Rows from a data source
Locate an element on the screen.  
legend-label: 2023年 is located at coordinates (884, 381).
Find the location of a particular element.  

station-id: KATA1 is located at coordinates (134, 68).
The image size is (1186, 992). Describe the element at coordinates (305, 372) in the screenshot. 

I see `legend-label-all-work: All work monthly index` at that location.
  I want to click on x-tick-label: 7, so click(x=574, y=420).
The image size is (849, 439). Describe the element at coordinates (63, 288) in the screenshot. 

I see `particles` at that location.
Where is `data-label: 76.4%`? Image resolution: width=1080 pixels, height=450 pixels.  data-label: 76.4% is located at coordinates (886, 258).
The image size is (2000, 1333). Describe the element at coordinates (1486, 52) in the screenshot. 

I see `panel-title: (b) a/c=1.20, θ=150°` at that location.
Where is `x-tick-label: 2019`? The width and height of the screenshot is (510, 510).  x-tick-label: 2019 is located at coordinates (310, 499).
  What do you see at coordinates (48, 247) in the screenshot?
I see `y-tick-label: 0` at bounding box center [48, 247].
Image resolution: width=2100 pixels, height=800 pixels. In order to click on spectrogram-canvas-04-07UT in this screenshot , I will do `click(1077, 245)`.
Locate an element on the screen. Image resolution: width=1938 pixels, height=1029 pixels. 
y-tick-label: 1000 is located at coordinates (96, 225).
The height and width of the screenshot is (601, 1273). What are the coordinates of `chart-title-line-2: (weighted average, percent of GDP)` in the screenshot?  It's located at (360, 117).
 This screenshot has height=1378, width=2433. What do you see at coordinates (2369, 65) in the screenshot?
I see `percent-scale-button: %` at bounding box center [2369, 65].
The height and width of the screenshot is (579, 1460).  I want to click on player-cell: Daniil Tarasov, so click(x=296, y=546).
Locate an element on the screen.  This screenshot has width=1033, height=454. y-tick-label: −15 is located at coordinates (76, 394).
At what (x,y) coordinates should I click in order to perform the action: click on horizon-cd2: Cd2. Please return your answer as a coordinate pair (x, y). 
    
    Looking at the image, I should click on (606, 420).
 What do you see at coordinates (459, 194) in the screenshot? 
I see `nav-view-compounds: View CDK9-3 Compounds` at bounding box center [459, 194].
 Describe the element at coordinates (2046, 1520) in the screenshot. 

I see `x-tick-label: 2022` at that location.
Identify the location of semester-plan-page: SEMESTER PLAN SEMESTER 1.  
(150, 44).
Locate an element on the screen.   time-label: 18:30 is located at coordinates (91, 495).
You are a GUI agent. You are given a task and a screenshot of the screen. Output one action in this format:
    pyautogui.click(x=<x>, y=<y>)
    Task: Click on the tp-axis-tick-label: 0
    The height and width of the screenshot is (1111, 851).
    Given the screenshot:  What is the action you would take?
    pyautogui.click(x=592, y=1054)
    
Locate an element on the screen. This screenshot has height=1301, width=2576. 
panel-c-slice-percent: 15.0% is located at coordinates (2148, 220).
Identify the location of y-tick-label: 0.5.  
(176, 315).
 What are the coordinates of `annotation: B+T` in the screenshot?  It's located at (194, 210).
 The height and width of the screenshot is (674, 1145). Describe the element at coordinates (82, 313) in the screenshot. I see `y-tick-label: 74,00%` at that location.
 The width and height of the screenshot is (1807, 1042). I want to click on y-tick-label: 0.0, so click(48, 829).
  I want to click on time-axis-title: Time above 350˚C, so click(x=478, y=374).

Exercise instructions:
Recast the rows above as a Markdown table with the columns No. and Line, numbering each line in order and skipping blank lines.

Answer:
| No. | Line |
|---|---|
| 1 | Locate an element on the screen.   |
| 2 | legend-label: 2023年 is located at coordinates (884, 381). |
| 3 | Find the location of a particular element.   |
| 4 | station-id: KATA1 is located at coordinates (134, 68). |
| 5 | The image size is (1186, 992). Describe the element at coordinates (305, 372) in the screenshot.  |
| 6 | I see `legend-label-all-work: All work monthly index` at that location. |
| 7 |   I want to click on x-tick-label: 7, so click(x=574, y=420). |
| 8 | The image size is (849, 439). Describe the element at coordinates (63, 288) in the screenshot.  |
| 9 | I see `particles` at that location. |
| 10 | Where is `data-label: 76.4%`? Image resolution: width=1080 pixels, height=450 pixels.  data-label: 76.4% is located at coordinates (886, 258). |
| 11 | The image size is (2000, 1333). Describe the element at coordinates (1486, 52) in the screenshot.  |
| 12 | I see `panel-title: (b) a/c=1.20, θ=150°` at that location. |
| 13 | Where is `x-tick-label: 2019`? The width and height of the screenshot is (510, 510).  x-tick-label: 2019 is located at coordinates (310, 499). |
| 14 |   What do you see at coordinates (48, 247) in the screenshot? |
| 15 | I see `y-tick-label: 0` at bounding box center [48, 247]. |
| 16 | Image resolution: width=2100 pixels, height=800 pixels. In order to click on spectrogram-canvas-04-07UT in this screenshot , I will do `click(1077, 245)`. |
| 17 | Locate an element on the screen. Image resolution: width=1938 pixels, height=1029 pixels.  |
| 18 | y-tick-label: 1000 is located at coordinates (96, 225). |
| 19 | The height and width of the screenshot is (601, 1273). What are the coordinates of `chart-title-line-2: (weighted average, percent of GDP)` in the screenshot?  It's located at (360, 117). |
| 20 |  This screenshot has height=1378, width=2433. What do you see at coordinates (2369, 65) in the screenshot? |
| 21 | I see `percent-scale-button: %` at bounding box center [2369, 65]. |
| 22 | The height and width of the screenshot is (579, 1460).  I want to click on player-cell: Daniil Tarasov, so click(x=296, y=546). |
| 23 | Locate an element on the screen.  This screenshot has width=1033, height=454. y-tick-label: −15 is located at coordinates (76, 394). |
| 24 | At what (x,y) coordinates should I click in order to perform the action: click on horizon-cd2: Cd2. Please return your answer as a coordinate pair (x, y).  |
| 25 |     Looking at the image, I should click on (606, 420). |
| 26 |  What do you see at coordinates (459, 194) in the screenshot?  |
| 27 | I see `nav-view-compounds: View CDK9-3 Compounds` at bounding box center [459, 194]. |
| 28 |  Describe the element at coordinates (2046, 1520) in the screenshot.  |
| 29 | I see `x-tick-label: 2022` at that location. |
| 30 | Identify the location of semester-plan-page: SEMESTER PLAN SEMESTER 1.   |
| 31 | (150, 44). |
| 32 | Locate an element on the screen.   time-label: 18:30 is located at coordinates (91, 495). |
| 33 | You are a GUI agent. You are given a task and a screenshot of the screen. Output one action in this format: |
| 34 |     pyautogui.click(x=<x>, y=<y>) |
| 35 |     Task: Click on the tp-axis-tick-label: 0 |
| 36 |     The height and width of the screenshot is (1111, 851). |
| 37 |     Given the screenshot:  What is the action you would take? |
| 38 |     pyautogui.click(x=592, y=1054) |
| 39 | Locate an element on the screen. This screenshot has height=1301, width=2576.  |
| 40 | panel-c-slice-percent: 15.0% is located at coordinates (2148, 220). |
| 41 | Identify the location of y-tick-label: 0.5.   |
| 42 | (176, 315). |
| 43 |  What are the coordinates of `annotation: B+T` in the screenshot?  It's located at (194, 210). |
| 44 |  The height and width of the screenshot is (674, 1145). Describe the element at coordinates (82, 313) in the screenshot. I see `y-tick-label: 74,00%` at that location. |
| 45 |  The width and height of the screenshot is (1807, 1042). I want to click on y-tick-label: 0.0, so click(48, 829). |
| 46 |   I want to click on time-axis-title: Time above 350˚C, so click(x=478, y=374). |